Long-Covid-Symptome sind vielfältig – welches sind die gängigsten?
Elisabeth Weber: Betroffene beklagen sich über Fatigue – also eine Art schwere Erschöpfung –, über eine Verschlimmerung der Symptome nach körperlichen oder mentalen Anstrengungen, sogenannte Crashs, sowie über eine deutlich tiefere Belastungsgrenze als vor der akuten Covid-19-Erkrankung. Wichtig zu verstehen ist, dass Menschen sehr vielfältige Symptome aufweisen und deswegen ganzheitlich betreut werden müssen.
Wie meinen Sie das?
Es gibt immer körperliche und psychische Symptome. Alle diese Systeme im Körper sind aufgrund einer Art Entzündung des Nervensystems betroffen: Unser Nervensystem ist quasi unser Kommunikationssystem und an allen Abläufen im Körper beteiligt. Darum verwundert es nicht, dass die Symptome so mannigfaltig sind.
Wann sollten Betroffene zu Ihnen kommen?
Die Sprechstunde ist für Menschen gedacht, die zwölf Wochen nach einem akuten Covid-19-Infekt immer noch unter den bereits erwähnten Symptomen leiden. Vielen Erkrankten geht es im Verlauf dieser Frist meistens wieder besser. Vorausgesetzt, sie gehen nie an ihre Energiegrenze, legen Pausen ein und setzen sich keiner körperlichen und mentalen Überbelastung aus.
Wie läuft Ihre Long-Covid-Sprechstunde ab?
Unsere Patient*innen müssen Zeit mitbringen. Es gibt einen Sechs-Minuten-Gehtest und einige Fragebögen auszufüllen.
Zudem entnehmen wir ihnen Blut und führen anschliessend ein einstündiges Gespräch mit ihnen. Die Ärztin oder der Arzt versucht dabei, die Krankengeschichte zu verstehen, um zu sehen, ob die genannten Symptome vorliegen. Danach folgt eine körperliche Untersuchung. Zum Schluss besprechen wir das weitere Vorgehen und entscheiden, welche Therapien für eine möglichst rasche Genesung sinnvoll sind.
Gibt es Wartezeiten?
Die Wartezeiten sind lang und betragen rund acht bis zwölf Wochen. Das liegt aber nicht nur an der hohen Nachfrage, sondern auch an der aufwendigen Betreuung.
Warum erkranken einige Menschen an Long Covid und andere nicht?

DATEN ZUR AUSWERTUNG:
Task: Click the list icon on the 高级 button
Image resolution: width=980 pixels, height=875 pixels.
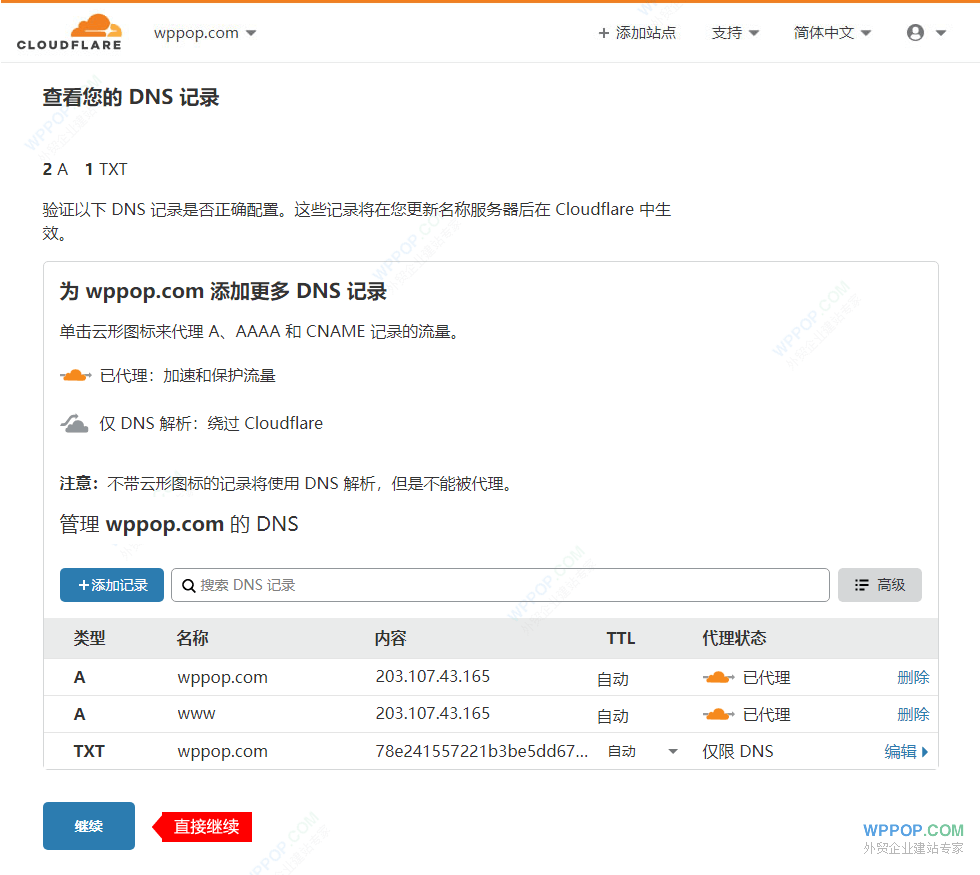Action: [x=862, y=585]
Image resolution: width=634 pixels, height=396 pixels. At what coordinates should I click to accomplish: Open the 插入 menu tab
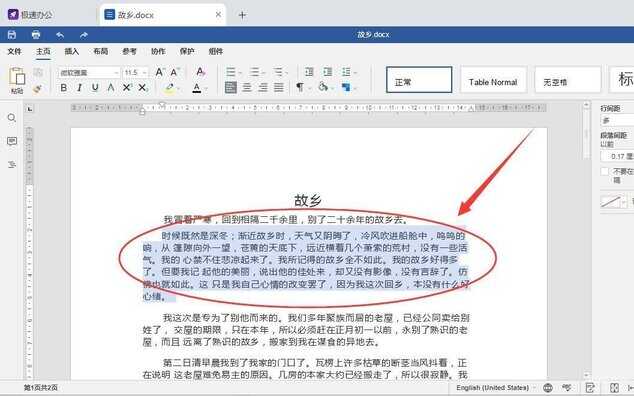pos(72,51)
...
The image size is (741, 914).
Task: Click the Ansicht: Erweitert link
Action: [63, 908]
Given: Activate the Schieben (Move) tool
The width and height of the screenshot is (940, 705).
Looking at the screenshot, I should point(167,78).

ARBEITSAUFTRAG: Gib bitte aus dem Interview über Long Covid den Abschnitt wortgetreu aus, der bei den Worten „Unsere Patient*innen müssen“ beginnt und nach den Worten „Genesung sinnvoll sind.“ endet. Die Datensätze stehen in keinem Zusammenhang mit dem Interview über Long Covid.

ANTWORT ZUR AUFGABE:
Unsere Patient*innen müssen Zeit mitbringen. Es gibt einen Sechs-Minuten-Gehtest und einige Fragebögen auszufüllen.
Zudem entnehmen wir ihnen Blut und führen anschliessend ein einstündiges Gespräch mit ihnen. Die Ärztin oder der Arzt versucht dabei, die Krankengeschichte zu verstehen, um zu sehen, ob die genannten Symptome vorliegen. Danach folgt eine körperliche Untersuchung. Zum Schluss besprechen wir das weitere Vorgehen und entscheiden, welche Therapien für eine möglichst rasche Genesung sinnvoll sind.